There is a programmer at Google who allegedly makes $3m.

Why do you think 3 bedroom ranch houses are selling for $2m+ in Palo Alto?
 

Farmer

Diamond Member
Dec 23, 2003
3,334
2
81
dang, new grads making 150$k + 50$k in stock options right out of college with a BS CS

Just some anecdotal facts from a few years back. You will have to be graduating from a very good CS program (MIT, CMU, Stanford, Berkeley or the like) and have a pretty good GPA (B+/A- minimum, not because they care about GPA that much, but because GPA is correlated with how well you can answer technical questions). This is not really a matter of ability, larger firms, particularly financial institutions and consultancies, simply do not recruit from lower ranked schools at all. They will throw your resume away for not having a brand name on it.
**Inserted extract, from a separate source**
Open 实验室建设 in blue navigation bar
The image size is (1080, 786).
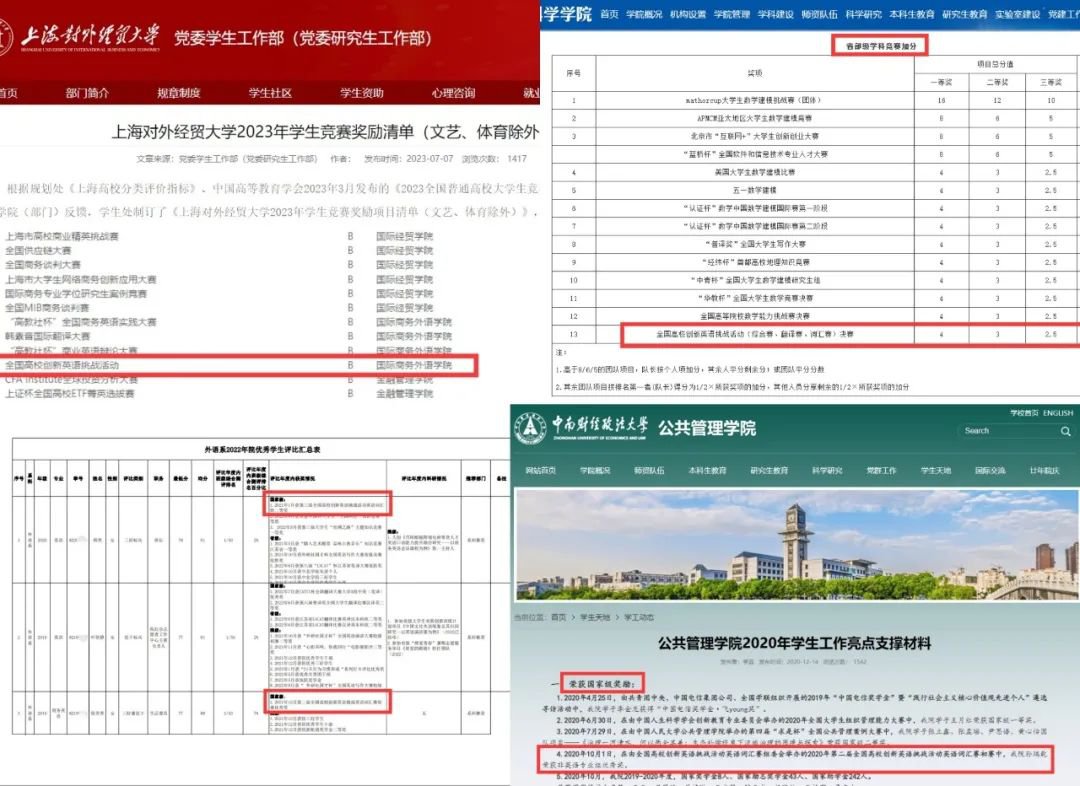[1018, 15]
These salaries are for CS or programming-heavy electrical engineers only, as the current market dictates that their starting pay is significantly higher than other engineers (for MIT grads, I think average starting salary was $80K for CS majors, $60K for other engineering):

1.) Those who do not goto grad school or med/law school typically go to a bay area tech company (from startup to Google), their own startup, a finance firm, or a business consultancy.

2.) Large tech companies (Google, Amazon, Facebook) pay anywhere from $80K to $110K for a fresh CS SB in a programming job. Smaller companies and startups typically pay less, probably $60K and up for a programmer.

3.) Startups obviously pay nothing, but VC funding is not terribly hard to get if you have a brand name degree and you work hard (even if your idea is questionable).

4.) In the finance sector, IT/programming or other back/mid office jobs in large firms don't pay that well, probably $80K to $100K in NYC. For small prop trading firms, they pay significantly higher, and this is where most of the ludicrous salaries come from. I've heard of $160K with signing and annual performance bonus for a back office programmer. If hired as a trader, sky is the limit.

6.) People who go into consulting (i.e., McKinsey) get paid nothing, $65K in Manhattan, but once they either are promoted or jump ship in 2 years, get very cushy salaries (probably over $200K) in private equity firms.